Re: [PATCH V4 05/18] iommu/ioasid: Redefine IOASID set and allocation APIs

From: Jason Gunthorpe
Date: Tue Jun 08 2021 - 14:36:38 EST


On Tue, Jun 08, 2021 at 10:44:31AM +1000, David Gibson wrote:

> When you say "not using a drivers/iommu IOMMU interface" do you
> basically mean the device doesn't do DMA?

No, I mean the device doesn't use iommu_map() to manage the DMA
mappings.

vfio_iommu_type1 has a special code path that mdev triggers that
doesn't allocate an IOMMU domain and doesn't call iommu_map() or
anything related to that.

Instead a mdev driver calls vfio_pin_pages() which "reads" a fake page
table and returns back the CPU pages for the mdev to DMA map however
it likes.

> Now, we could represent those different sorts of isolation separately,
> but at the time our thinking was that we should group together devices
> that can't be safely isolated for *any* reason, since the practical
> upshot is the same: you can't safely split those devices between
> different owners.

It is fine, but the direction is going the other way, devices have
perfect ioslation and rely on special interactions with the iommu to
get it.

> > What I don't like is forcing certain things depending on how the
> > vfio_device was created - for instance forcing a IOMMU group as part
> > and forcing an ugly "SW IOMMU" mode in the container only as part of
> > mdev_device.

*TASKS TO PERFORM*:
1. Do these statements agree with the IOASID thread? Answer yes or no for each, and quote the exact words from the thread that decide it.
(a) The device under discussion does not perform DMA at all.
(b) An mdev driver calls vfio_pin_pages() to get back CPU pages.
(c) The code path that mdev triggers in vfio_iommu_type1 allocates an IOMMU domain.
2. Carry the IOASID thread forward, starting after its last line.
The data after the IOASID thread plays no part in what you are asked to do.

*AVAILABLE DATA*:

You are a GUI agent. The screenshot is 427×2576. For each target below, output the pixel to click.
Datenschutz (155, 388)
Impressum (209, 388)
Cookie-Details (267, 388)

*REPLIES*:
1.
(a) No: "No, I mean the device doesn't use iommu_map() to manage the DMA mappings."
(b) Yes: "Instead a mdev driver calls vfio_pin_pages() which "reads" a fake page table and returns back the CPU pages for the mdev to DMA map however it likes."
(c) No: "vfio_iommu_type1 has a special code path that mdev triggers that doesn't allocate an IOMMU domain and doesn't call iommu_map() or anything related to that."

2.
>
> I don't really see how this is depending on how the device is
> created.

static int vfio_iommu_type1_attach_group(void *iommu_data,
struct iommu_group
*iommu_group)
{
if (vfio_bus_is_mdev(bus)) {

What the iommu code does depends on how the device was created. This
is really ugly.

This is happening becaus the three objects in the model:
driver/group/domain are not being linked together in a way that
reflects the modern world.

The group has no idea what the driver wants but is in charge of
creating the domain on behalf of the device.

And so people have been created complicated hackery to pass
information from the driver to the group, through the device, so that
the group can create the right domain.

I want to see the driver simply create the right domain directly. It
is much simpler and scales to more domain complexity.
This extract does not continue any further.